EXTRACTED ENTRIES:
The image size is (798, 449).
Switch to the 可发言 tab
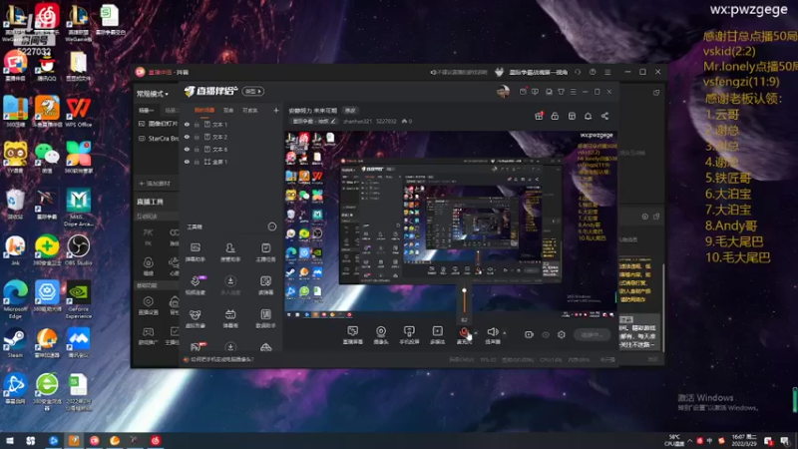click(250, 111)
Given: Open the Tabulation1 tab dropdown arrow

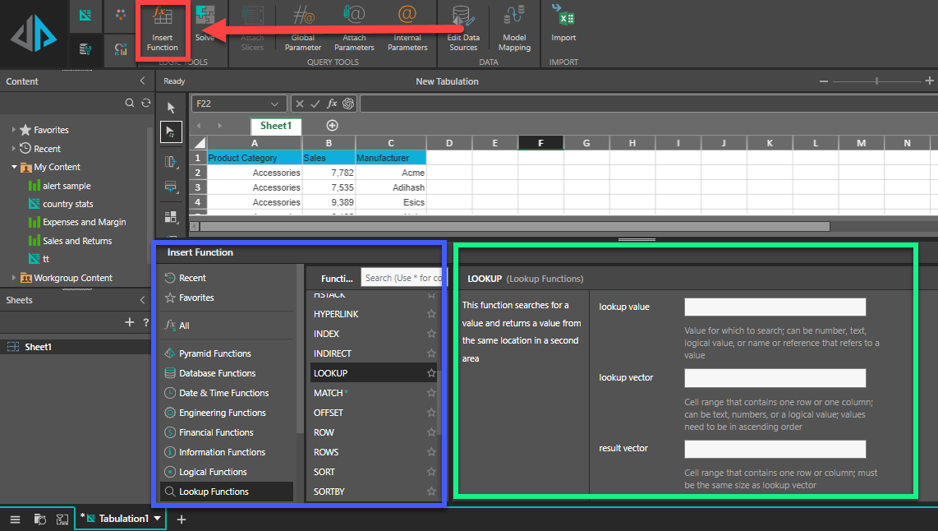Looking at the screenshot, I should tap(158, 519).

WHAT TO DO: Transcribe all the data word for word; the images stay out.

SOLUTION FOR THIS TASK:
The image size is (798, 449).
Switch to the 可发言 tab
click(250, 111)
Given: Open the Tabulation1 tab dropdown arrow

Looking at the screenshot, I should tap(158, 519).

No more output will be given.